A number of Democratic legislators have issued letters to governors in states such as Arizona, California, Colorado, and Wisconsin, cautioning that their states may be unintentionally providing drivers’ personal information to federal immigration agencies.
According to the letter, which was initially covered by Reuters, the governors were informed that their states are granting U.S. Immigration and Customs Enforcement (ICE) and other federal bodies “seamless, self-serve access to all residents’ personal information” through a nonprofit organization overseen by state law enforcement called the National Law Enforcement Telecommunications System, or Nlets.
Nlets enables the exchange of personal data belonging to state residents, specifically drivers’ license information, among state, local, and federal law enforcement agencies.

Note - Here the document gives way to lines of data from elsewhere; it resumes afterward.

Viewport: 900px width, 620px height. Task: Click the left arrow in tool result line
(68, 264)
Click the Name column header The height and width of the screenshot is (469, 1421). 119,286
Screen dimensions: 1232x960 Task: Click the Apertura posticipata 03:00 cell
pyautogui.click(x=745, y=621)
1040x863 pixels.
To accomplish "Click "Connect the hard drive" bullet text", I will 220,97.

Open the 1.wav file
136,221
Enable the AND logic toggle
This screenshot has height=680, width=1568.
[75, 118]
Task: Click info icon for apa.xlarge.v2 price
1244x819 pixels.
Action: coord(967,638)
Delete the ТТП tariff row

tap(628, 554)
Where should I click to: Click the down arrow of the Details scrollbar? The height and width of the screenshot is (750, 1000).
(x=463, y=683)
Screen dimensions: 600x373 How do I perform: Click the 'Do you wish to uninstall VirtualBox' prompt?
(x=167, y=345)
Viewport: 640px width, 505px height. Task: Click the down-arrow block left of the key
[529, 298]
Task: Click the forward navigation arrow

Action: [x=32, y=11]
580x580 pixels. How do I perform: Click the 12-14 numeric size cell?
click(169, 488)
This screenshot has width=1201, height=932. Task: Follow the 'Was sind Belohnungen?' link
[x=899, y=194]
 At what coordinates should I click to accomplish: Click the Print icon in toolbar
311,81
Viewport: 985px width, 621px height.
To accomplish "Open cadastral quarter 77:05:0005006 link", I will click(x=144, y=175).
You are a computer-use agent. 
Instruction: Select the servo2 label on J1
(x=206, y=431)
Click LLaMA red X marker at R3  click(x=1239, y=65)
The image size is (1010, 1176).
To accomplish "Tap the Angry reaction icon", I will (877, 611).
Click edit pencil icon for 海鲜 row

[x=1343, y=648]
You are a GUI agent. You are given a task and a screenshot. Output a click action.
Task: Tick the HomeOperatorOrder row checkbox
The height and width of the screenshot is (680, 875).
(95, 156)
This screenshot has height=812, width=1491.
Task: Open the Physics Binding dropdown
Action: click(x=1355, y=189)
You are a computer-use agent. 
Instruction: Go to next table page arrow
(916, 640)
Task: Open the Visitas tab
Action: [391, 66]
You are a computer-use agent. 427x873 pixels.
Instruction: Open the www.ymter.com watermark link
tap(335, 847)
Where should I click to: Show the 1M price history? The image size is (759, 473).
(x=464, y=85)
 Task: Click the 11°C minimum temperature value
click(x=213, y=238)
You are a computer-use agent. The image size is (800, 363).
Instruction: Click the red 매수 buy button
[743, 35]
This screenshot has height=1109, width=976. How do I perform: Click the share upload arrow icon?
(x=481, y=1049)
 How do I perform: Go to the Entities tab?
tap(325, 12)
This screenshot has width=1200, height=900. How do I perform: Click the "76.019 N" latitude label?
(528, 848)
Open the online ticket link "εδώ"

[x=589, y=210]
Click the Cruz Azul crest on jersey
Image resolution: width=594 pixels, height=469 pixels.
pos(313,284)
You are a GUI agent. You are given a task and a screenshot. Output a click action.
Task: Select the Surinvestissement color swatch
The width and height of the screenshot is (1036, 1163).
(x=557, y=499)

The lawmakers urged these governors to put an end to this practice and restrict ICE and “other federal agencies now operating as Trump’s enforcers” from accessing the data.
Neither ICE nor Nlets provided an immediate response to TechCrunch’s inquiry for comment.
For the past twenty years, most states have allowed federal and local law enforcement agencies—about 18,000 across the U.S. and Canada—to search and retrieve residents’ information, such as driver’s license details and other data from state DMV databases. The letter states that this arrangement lets agencies directly access state residents’ data without any state staff being aware or involved.
The letter also suggested that ICE may be utilizing drivers’ license photographs for its facial recognition tool, Mobile Fortify, which agents use to identify individuals in public and which draws on a database of 200 million images.
As detailed in the letter, Nlets processed “over 290 million DMV data queries,” including more than 290,000 requests from ICE and around 600,000 from Homeland Security Investigations in the year leading up to October 1, 2025.
“It is now abundantly clear that a major reason that so few states have locked down the data they share through Nlets is because of an information gap,” reads the letter. “Because of the technical complexity of Nlets’ system, few state government officials understand how their state is sharing their residents’ data with federal and out-of-state agencies,” read the letter.
The letter argued that restricting these agencies’ “unrestricted access” would not stop federal authorities from obtaining information needed for serious criminal investigations, but it would “improve oversight and minimize misuse” by requiring state employees to review data requests first.
The lawmakers pointed out that states like Illinois, New York, Massachusetts, Minnesota, and Washington have recently limited the data ICE can obtain through Nlets, and reminded governors that they have the authority to halt this practice whenever they choose.